Sideview mirrors "create 3 percent to 6 percent of a typical vehicle's total aerodynamic drag," according to Green Car Reports.
Electric car maker Tesla (TSLA) wants to do something about it. Rather than spend hours in a wind tunnel refining the mirrors' curves and reducing drag, Tesla wants to eliminate sideview mirrors altogether and replace them with cameras wired to in-cabin screens.
Unfortunately, regulations mandate things like rearview and sideview mirrors.
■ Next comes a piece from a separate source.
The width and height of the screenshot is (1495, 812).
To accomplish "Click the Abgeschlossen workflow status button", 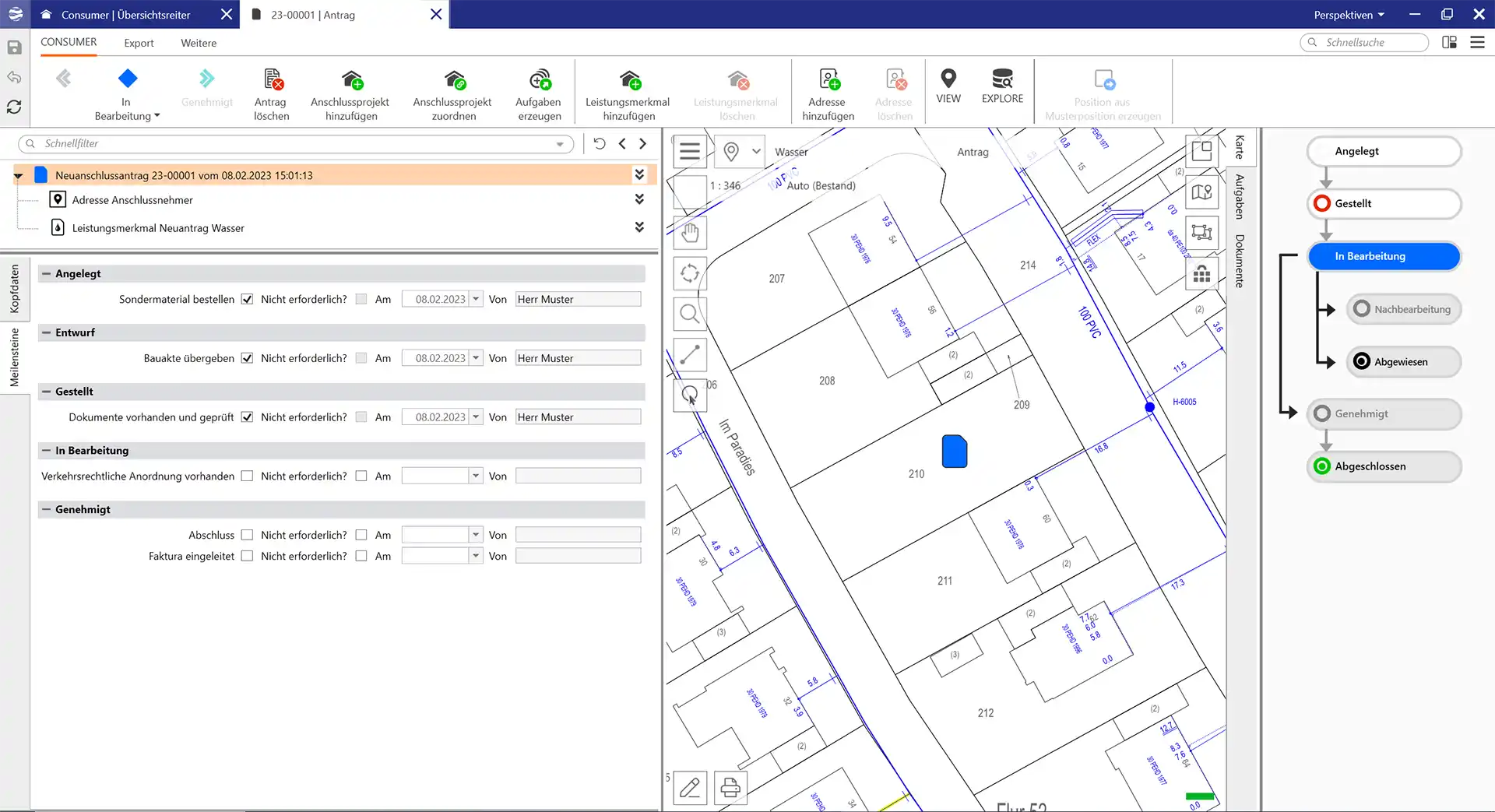I will pos(1383,466).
In an interview with Alison van Diggelen of Fresh Dialogues, Tesla Model S Designer Franz von Holzhausen spoke of a "cumbersome amount of regulations that prevent or delay innovative car design," and speaking with "authorities" about changing regulations.
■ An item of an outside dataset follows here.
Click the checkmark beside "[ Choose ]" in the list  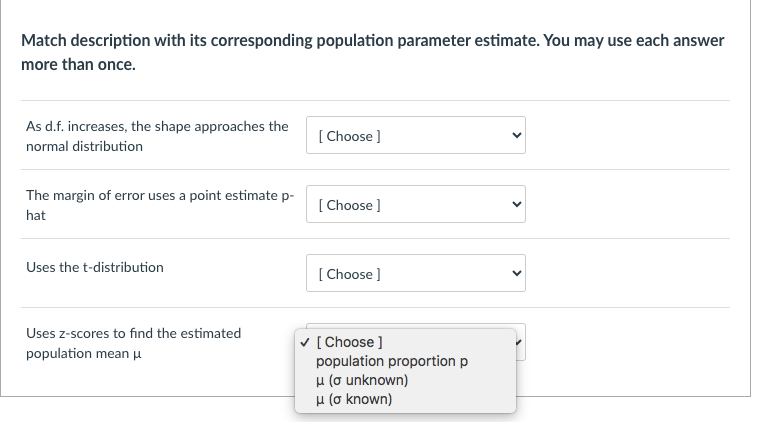click(304, 342)
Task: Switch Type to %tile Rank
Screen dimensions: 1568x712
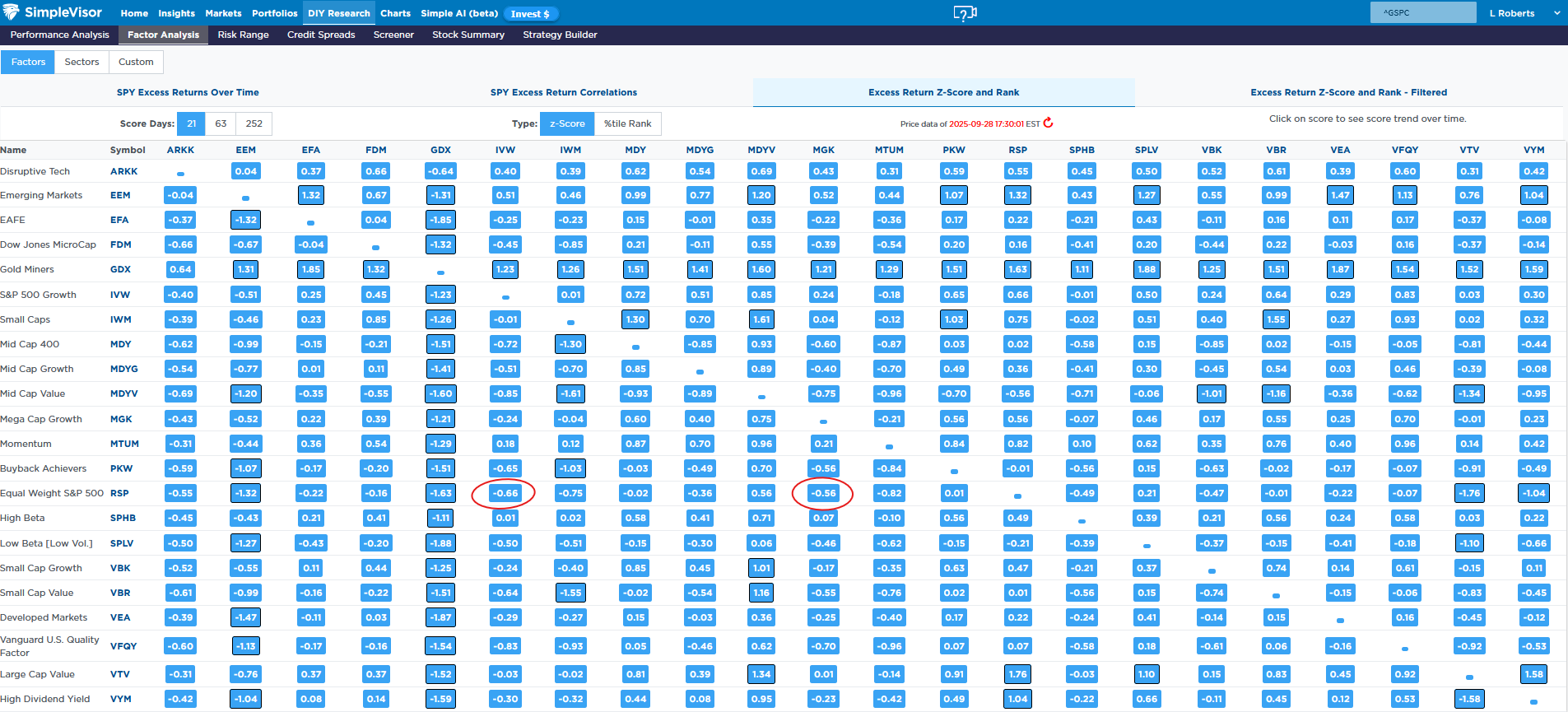Action: tap(627, 123)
Green Car Reports suggests that the regulations that would require modification are the Federal Motor Vehicle Safety Standards (FMVSS) issued by the National Highway Traffic Safety Administration (NHTSA).
Here's our reporting on Tesla's second quarter earnings call from last week:
The EV pioneer's Q2 revenue of $405 million beat estimates by $22 million, and its Q2 EPS of $0.20 beat estimates by $0.37. Tesla sold 5,150 Model S vehicles in North America during Q2. The EV builder's surge in gross margin to 22 percent came as a surprise to the analyst contingent, as revenue for Q1 was $562 million at a 17 percent gross margin. (Here's the audio transcript and here is the investor letter. Here's a Tesla high-speed test drive review.)
- The company posted a net loss of $30.5 million
- There are over 13,000 Model S Sedans on the road in North America (all sales, so far, are in North America)
- Tesla opened 7 new retails stores in Q2 and will soon be opening a store in China.
- Shipments to Europe started this week
- Sales of zero-emission vehicle (ZEV) credits still contribute to revenue -- but promised Q4 margin of 25 percent does not include credits
- Tesla maintained its 2013 guidance of selling 21,000 electric vehicles this year. That has meant growing production to 500 cars per week
Last quarter Tesla produced 400 or more Model S vehicles per week for a total of 5,000 units in the quarter. “At this point, making 400 cars a week actually feels like a walk in the park, whereas it was a nightmare in Q4,” Tesla CEO Elon Musk told Bloomberg in July.
Tesla stock is up roughly 300 percent this year.